Once the applicant is approved, they are issued a Radio Frequency Identification (RFID) card identifying their status in the CBP database when arriving at U.S. land and sea ports of entry (POE). SENTRI users have access to dedicated lanes into the United States. Unlike NEXUS, which is a joint program between United States and Canadian immigration authorities, SENTRI is solely a CBP program and only applies to customs and immigrations inspections into the United States, not into Mexico. SENTRI members are permitted to utilize NEXUS lanes when entering the United States from Canada by land (but not vice versa).

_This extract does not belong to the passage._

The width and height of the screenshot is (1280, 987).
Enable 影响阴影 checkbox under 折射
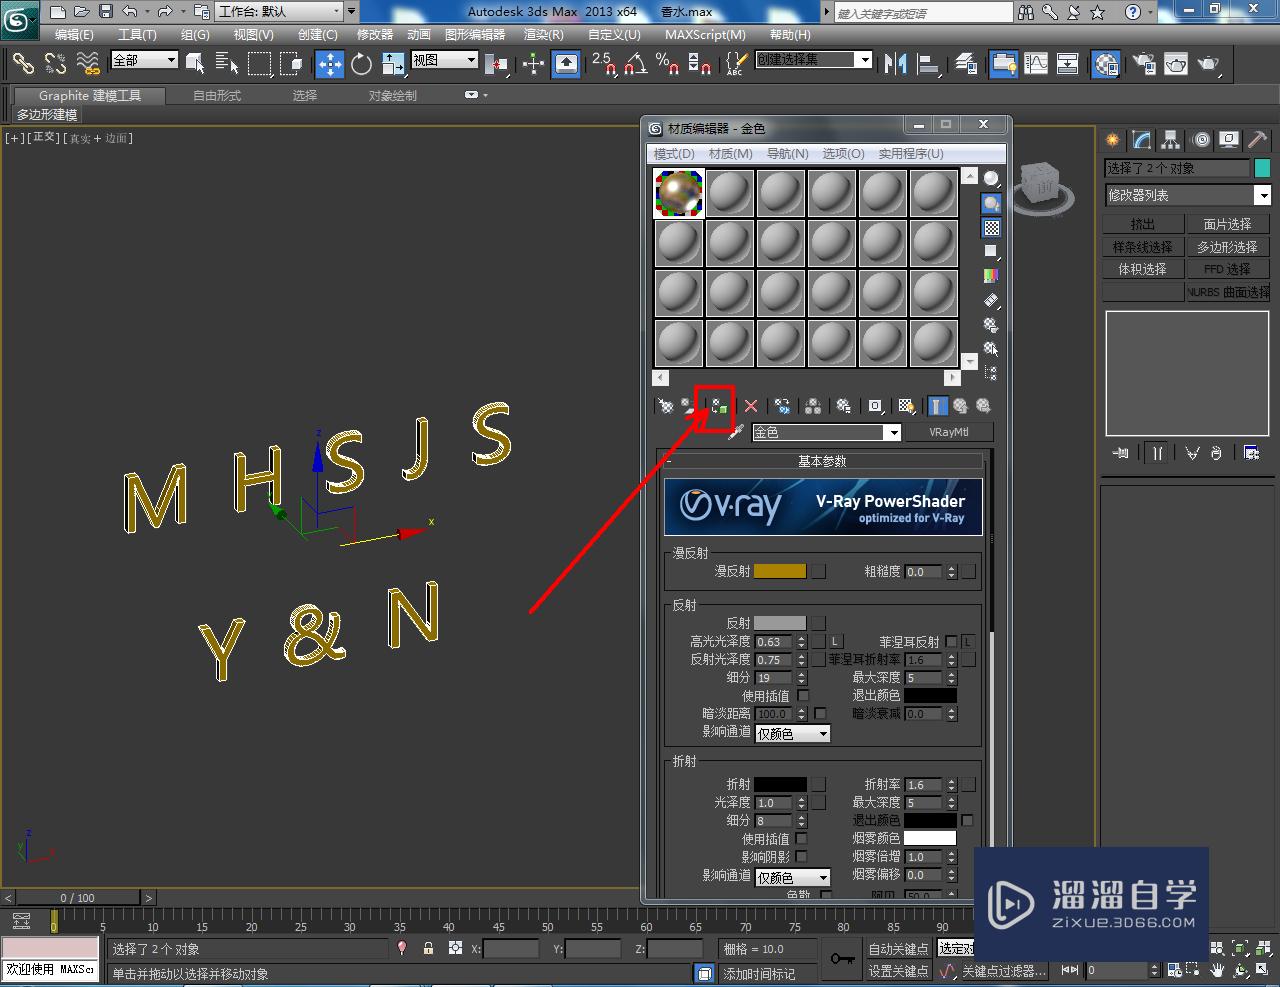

Global Entry allows registered users to enter their own SENTRI applications and approved members to edit their information. A valid SENTRI card is a Western Hemisphere Travel Initiative (WHTI) compliant document.

History 

SENTRI was conceived in 1995.  A team of representatives from the Immigration and Naturalization Service (INS), U.S. Customs Service, and five other Federal stakeholder agencies was formed and established a technical concept, engineering design and relevant policies.  The first SENTRI lane was deployed at the Otay Mesa Port of Entry in San Diego, California, where the concept and design was refined.  Additional technology tests, including in-vehicle biometrics and laneside facial recognition, were conducted at this site.

In 1998, the decision was made to expand SENTRI to El Paso, Texas.  The aim was to relieve congestion at the busy Paso del Norte International Bridge.  However, this bridge was not wide enough to set aside one lane as a dedicated commuter lane.  Therefore, the nearby Stanton Street bridge, which had been a southbound-only bridge, was chosen as the best place to deploy SENTRI.  A new port of entry facility was built, and the SENTRI lane opened in September 1999.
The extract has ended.